June 17, 2003
Shorts, 6/17.
Richard Roud on Robert Bresson, Jonathan Rosenbaum on Walt Disney, Tom Milne on Carl Theodor Dreyer and more: Doug Cummings offers a few choice excerpts from a great find, Cinema: A Critical Dictionary, at filmjourney.org.
"If this column saves even one person from watching another 90 minutes of a reality-based show - or leads to one more Frida rental tonight - my mission on Earth will be complete." But Gary Dretzka's talk with composer Elliot Goldenthal in TV Barn about his award-winning and "wonderfully imaginative" score for that film - and about the San Francisco Ballet's production of Othello - is a lot less flippant than that snippet might make it sound.
Speaking of Othello: "Actor William Marshall, who played a variety of roles, from Shakespeare's Othello on stage, to Blacula in the camp movie classic, has died. He was 78."
Well done, Marilyn Berger. Her obit for Hume Cronyn in the New York Times: "He said he found film easier than the stage, but less satisfying. Nevertheless, he said it was necessary to accept lucrative film parts if he and Miss Tandy were to do plays off Broadway at wages that barely paid for the car rental to get them to the theater, no less the food and the rent."
"Part playground and part hands-on gallery, the Ghibli Museum is designed with a sense of fun in mind, but its exhibits also give inquisitive minds plenty to wonder about." Dawn Matus tours Hayao Miyazaki's "living fantasy" for the International Herald Tribune. Also: Leiji Matsumoto and Daft Punk's hour-long space opera, Interstella 5555: The 5tory of the 5ecret 5tar 5ystem, is to be released on DVD in December. Both stories via Anime News Service.

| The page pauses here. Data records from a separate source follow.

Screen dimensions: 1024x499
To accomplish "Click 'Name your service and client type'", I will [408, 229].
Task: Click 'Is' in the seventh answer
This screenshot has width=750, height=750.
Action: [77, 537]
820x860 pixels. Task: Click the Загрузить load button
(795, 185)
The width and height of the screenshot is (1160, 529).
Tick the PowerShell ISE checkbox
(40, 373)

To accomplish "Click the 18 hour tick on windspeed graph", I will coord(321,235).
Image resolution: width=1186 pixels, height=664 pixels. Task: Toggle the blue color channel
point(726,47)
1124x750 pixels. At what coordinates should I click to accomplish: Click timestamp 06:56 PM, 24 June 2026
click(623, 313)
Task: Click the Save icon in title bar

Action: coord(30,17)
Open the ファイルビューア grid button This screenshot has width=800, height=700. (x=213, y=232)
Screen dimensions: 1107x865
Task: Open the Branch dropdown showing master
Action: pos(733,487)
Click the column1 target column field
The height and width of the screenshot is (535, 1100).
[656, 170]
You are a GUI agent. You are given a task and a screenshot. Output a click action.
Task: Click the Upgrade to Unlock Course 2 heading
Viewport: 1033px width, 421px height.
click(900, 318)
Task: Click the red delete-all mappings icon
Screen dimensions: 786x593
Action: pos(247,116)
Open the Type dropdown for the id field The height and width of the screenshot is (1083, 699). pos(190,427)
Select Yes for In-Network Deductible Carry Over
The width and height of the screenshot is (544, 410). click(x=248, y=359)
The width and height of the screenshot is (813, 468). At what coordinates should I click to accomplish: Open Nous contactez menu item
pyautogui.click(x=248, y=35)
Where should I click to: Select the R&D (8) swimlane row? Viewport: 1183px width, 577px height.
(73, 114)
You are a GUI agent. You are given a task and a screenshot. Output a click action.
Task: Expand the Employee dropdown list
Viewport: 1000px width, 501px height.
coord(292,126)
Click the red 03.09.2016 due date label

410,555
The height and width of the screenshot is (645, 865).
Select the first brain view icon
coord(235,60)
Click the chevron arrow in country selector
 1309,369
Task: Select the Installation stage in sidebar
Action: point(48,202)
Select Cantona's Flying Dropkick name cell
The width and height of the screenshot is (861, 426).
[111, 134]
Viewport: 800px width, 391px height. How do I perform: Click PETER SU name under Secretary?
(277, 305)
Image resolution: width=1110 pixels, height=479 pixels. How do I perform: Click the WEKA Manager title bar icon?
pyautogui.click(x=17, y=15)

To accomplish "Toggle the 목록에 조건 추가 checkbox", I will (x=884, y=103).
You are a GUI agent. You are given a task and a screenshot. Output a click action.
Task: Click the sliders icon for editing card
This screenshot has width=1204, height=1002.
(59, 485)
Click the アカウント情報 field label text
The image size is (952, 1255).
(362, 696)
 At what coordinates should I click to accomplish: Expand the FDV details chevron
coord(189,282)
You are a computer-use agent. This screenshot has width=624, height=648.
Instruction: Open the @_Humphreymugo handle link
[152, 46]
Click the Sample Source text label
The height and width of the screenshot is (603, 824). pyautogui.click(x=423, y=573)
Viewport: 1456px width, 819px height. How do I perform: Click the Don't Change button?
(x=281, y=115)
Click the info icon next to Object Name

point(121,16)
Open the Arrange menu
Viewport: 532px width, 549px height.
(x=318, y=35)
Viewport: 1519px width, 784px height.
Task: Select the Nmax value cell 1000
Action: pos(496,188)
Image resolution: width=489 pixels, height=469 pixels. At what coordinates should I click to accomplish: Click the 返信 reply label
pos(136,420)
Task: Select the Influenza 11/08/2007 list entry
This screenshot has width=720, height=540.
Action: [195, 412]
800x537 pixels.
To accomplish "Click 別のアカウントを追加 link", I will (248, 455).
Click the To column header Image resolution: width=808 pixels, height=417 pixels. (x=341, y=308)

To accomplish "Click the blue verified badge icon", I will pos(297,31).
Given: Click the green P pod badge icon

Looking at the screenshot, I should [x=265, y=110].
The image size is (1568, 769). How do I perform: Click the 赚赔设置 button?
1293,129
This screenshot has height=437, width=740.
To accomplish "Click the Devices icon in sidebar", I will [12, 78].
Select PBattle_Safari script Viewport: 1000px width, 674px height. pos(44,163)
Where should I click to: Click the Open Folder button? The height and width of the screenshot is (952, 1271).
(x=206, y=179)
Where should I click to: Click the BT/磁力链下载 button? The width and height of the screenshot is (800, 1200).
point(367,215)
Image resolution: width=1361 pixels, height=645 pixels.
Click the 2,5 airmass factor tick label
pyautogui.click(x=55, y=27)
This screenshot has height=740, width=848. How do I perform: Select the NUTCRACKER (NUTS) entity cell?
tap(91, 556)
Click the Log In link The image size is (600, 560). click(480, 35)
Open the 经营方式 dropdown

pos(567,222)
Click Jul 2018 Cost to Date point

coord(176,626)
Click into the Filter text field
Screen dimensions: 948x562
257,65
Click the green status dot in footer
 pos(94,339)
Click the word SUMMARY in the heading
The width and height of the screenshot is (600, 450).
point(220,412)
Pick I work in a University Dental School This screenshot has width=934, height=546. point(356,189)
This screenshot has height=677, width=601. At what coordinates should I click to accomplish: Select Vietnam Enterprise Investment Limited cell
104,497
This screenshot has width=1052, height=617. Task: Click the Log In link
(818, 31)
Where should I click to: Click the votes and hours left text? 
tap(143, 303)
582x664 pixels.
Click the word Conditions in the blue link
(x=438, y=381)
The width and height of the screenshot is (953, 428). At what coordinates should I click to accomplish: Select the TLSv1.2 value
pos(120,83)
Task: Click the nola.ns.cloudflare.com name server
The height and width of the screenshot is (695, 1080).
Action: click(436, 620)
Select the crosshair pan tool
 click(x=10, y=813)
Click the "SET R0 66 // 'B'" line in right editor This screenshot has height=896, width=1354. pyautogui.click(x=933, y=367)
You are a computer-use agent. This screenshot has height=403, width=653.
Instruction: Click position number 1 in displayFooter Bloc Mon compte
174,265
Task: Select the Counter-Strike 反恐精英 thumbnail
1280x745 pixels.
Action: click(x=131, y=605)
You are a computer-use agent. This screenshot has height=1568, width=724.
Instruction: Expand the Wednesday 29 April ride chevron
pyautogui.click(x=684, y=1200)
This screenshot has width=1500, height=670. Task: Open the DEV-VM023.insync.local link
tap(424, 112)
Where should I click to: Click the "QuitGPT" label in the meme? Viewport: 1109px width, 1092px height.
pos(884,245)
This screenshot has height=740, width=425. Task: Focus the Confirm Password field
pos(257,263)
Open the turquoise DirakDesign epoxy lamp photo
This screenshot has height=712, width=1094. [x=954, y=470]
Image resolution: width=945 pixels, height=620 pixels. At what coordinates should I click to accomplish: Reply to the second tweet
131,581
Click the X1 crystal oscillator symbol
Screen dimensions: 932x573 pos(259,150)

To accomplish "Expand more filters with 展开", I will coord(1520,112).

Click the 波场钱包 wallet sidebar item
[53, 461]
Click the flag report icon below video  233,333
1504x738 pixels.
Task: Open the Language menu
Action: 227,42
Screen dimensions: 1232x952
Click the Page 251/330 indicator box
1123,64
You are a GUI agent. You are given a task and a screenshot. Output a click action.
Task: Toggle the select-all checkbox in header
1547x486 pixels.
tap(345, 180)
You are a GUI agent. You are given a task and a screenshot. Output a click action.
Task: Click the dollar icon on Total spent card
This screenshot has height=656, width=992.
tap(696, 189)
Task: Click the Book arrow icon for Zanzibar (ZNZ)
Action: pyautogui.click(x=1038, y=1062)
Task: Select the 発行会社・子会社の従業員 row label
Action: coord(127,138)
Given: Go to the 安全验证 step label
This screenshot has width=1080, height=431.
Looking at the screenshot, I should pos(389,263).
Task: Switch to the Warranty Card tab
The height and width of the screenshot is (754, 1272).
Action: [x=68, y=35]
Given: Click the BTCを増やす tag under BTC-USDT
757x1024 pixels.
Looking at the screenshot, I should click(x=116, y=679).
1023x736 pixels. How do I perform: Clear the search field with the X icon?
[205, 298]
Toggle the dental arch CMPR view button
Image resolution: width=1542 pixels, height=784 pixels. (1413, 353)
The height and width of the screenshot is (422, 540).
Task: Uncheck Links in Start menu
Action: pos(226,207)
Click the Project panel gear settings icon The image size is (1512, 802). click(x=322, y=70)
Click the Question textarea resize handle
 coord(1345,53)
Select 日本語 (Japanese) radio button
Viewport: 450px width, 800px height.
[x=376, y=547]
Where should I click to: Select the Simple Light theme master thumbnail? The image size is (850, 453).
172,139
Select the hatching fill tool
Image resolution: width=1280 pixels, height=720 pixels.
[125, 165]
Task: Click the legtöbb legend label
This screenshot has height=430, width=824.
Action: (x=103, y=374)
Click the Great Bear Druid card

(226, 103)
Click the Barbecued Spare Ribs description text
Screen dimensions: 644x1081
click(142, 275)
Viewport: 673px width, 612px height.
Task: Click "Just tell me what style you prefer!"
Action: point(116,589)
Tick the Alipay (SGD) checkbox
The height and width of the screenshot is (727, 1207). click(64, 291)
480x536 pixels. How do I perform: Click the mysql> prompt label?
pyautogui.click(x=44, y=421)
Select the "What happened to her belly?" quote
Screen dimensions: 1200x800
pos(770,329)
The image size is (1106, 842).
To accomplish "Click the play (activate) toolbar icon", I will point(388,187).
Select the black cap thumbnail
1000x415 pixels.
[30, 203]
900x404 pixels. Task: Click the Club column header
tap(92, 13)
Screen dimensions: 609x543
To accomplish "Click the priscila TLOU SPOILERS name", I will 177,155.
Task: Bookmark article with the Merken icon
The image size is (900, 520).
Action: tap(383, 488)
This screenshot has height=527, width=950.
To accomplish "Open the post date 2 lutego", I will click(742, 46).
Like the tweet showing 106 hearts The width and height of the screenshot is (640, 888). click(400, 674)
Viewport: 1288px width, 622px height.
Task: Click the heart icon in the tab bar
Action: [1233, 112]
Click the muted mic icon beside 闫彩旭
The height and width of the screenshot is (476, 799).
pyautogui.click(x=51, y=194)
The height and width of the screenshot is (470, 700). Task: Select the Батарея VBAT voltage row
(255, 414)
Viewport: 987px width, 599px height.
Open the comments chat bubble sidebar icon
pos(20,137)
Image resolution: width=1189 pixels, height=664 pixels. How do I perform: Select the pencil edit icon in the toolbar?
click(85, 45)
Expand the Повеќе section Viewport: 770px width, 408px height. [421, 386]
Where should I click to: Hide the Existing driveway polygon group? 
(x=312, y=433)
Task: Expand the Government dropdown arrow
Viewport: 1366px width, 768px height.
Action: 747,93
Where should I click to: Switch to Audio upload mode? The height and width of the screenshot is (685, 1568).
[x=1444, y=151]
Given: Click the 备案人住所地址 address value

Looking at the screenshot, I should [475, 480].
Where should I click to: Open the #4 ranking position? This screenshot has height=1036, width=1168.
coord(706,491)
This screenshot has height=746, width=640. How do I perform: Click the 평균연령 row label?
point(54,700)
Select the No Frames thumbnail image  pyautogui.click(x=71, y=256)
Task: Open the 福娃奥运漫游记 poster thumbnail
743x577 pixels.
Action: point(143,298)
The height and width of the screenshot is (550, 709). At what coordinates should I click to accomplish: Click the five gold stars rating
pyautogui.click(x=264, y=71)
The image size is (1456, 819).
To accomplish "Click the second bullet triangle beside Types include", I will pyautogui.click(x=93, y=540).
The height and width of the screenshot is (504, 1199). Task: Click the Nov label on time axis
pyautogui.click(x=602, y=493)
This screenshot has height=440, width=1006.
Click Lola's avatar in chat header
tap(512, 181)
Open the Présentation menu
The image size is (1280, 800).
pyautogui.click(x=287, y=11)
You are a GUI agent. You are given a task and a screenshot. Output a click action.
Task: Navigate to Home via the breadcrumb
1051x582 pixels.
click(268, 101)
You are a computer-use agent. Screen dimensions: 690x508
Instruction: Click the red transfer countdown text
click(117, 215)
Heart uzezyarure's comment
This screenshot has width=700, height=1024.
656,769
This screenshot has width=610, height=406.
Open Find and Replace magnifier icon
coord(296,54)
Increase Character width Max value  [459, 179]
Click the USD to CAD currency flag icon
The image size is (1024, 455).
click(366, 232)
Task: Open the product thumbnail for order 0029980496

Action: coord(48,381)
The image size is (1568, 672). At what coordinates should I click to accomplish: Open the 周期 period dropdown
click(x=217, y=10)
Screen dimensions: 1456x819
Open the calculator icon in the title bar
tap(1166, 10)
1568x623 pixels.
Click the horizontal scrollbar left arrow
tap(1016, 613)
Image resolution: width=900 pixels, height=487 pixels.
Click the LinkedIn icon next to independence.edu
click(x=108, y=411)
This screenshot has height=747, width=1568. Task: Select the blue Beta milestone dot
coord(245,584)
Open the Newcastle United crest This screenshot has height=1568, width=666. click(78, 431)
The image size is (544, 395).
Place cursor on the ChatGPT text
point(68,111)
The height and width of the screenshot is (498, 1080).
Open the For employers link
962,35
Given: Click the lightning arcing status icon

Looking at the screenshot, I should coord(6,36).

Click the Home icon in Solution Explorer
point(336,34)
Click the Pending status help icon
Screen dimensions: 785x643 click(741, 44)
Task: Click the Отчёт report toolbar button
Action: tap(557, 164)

The Iron Giant, The Third Man, Ballad of a Soldier. Just a few of the films that make men cry - by their own admission. The Couch Pundit rounds up the confessions. And adds one of his own: Robin and Marian. As it happens, I saw that one myself on an airplane many years ago. I was in the midst of a, how shall we say, romantically stressed situation. And I just bawled. Right there on the plane. Terribly, terribly embarrassing, but you know how, as with laughter, when you try to suppress tears they tend to come on all the stronger, with a terrible vengeance? Yep, that's the way it was. Shudder to remember it now.
Short shorts:
Online listening tip. Thekit.org interviews artists, critics and musicians. A little over halfway down their audio page, you'll spot an interview with Michael Snow who talks about Wavelength, of course, and the relationships between experimental film and painting on the one hand and with Hollywood on the other.